RATING SENSITIVITIES

Future actions that may individually or collectively cause Fitch to take a positive rating action include:

--Adjusted debt/EBITDAR sustained below 4x;

--EBITDAR margins expanding towards or above 20%;

--FFO fixed charge coverage above 2.5x;

--Sustained positive free cash flow.

A future ratings upgrade would be evaluated in the context of a downside scenario. Further confidence that United would be able to maintain a 'BB' category rating in a cyclical downturn could support a ratings upgrade.

Fitch does not expect to take a negative action in the near term. However, future actions that may individually or collectively cause Fitch to take a negative rating action include:

--Adjusted debt/EBITDAR rising above 5x;

--EBITDAR margins deteriorating into the low double digit range;

--Persistently negative free cash flow.

EETC RATINGS

Concurrent with its review of the United Airlines IDR, Fitch has affirmed the ratings for the United Airlines Pass Through Trust series 2014-2, 2014-1, 2013-1, and 2012-2 class A certificates at 'A'.

Fitch's senior EETC tranche ratings are primarily based on a top-down analysis of the level of overcollateralization featured in the transaction. Fitch's stress analysis uses a top-down approach assuming a rejection of the entire pool of aircraft in a severe global aviation downturn. The stress scenario incorporates a full draw on the liquidity facility, an assumed 5% repossession/remarketing cost, and various stresses to the value of the collateral.
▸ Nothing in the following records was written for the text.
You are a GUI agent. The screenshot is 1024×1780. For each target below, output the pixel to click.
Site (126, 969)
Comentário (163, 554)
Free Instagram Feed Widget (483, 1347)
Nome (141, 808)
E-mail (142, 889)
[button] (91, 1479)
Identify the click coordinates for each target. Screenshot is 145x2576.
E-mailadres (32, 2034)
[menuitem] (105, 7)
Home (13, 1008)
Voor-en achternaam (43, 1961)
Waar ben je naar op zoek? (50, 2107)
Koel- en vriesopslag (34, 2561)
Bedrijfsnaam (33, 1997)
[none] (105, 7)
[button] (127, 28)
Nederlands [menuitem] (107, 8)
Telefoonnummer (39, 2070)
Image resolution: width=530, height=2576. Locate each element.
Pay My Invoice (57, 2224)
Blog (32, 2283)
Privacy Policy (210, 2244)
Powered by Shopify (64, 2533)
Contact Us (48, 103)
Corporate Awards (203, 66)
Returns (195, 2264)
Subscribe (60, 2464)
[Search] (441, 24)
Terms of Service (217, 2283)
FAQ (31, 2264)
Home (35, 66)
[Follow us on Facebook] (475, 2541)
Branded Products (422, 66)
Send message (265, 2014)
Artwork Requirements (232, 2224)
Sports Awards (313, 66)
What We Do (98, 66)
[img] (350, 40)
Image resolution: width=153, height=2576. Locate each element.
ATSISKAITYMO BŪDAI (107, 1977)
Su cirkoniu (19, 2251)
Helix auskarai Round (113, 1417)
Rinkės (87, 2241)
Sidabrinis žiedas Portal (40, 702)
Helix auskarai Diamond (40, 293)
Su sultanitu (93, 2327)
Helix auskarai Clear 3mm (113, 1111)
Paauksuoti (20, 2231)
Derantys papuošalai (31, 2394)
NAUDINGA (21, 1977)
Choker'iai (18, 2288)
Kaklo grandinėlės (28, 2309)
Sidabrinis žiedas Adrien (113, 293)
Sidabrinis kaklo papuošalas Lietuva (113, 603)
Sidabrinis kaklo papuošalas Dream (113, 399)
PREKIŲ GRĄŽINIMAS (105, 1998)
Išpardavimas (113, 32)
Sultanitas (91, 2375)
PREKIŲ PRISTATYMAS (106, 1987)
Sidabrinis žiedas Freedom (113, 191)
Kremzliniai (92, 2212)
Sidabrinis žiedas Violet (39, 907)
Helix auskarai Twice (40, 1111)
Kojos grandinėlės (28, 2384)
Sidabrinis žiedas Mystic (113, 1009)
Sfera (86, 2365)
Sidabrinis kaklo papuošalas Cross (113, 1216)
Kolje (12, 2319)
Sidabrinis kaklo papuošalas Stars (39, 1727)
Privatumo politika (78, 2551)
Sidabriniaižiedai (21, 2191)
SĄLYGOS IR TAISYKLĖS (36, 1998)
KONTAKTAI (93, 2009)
Based on updated appraisal information incorporated into Fitch's analysis, the level of overcollateralization in each of these transactions has weakened slightly since the ratings were last reviewed. Weaker levels of overcollateralization are a result of 737-900ER values that declined at a faster pace than was incorporated into Fitch's original model. Fitch has also incorporated a 25% stress haircut to the 787s in these collateral pools compared to a 20% stress that was used in the previous analysis. However, each series of class A certificates still passes Fitch's 'A' category stress analysis, supporting rating affirmation.

Fitch has upgraded the 2014-2, 2014-1, 2013-1 and 2012-2 class B certificates to 'BBB-' from 'BB+'. The 2012-2 class B certificates were affirmed at 'BBB-'. Fitch has upgraded the 2013-3 class C certificates to 'BB' from 'BB-'.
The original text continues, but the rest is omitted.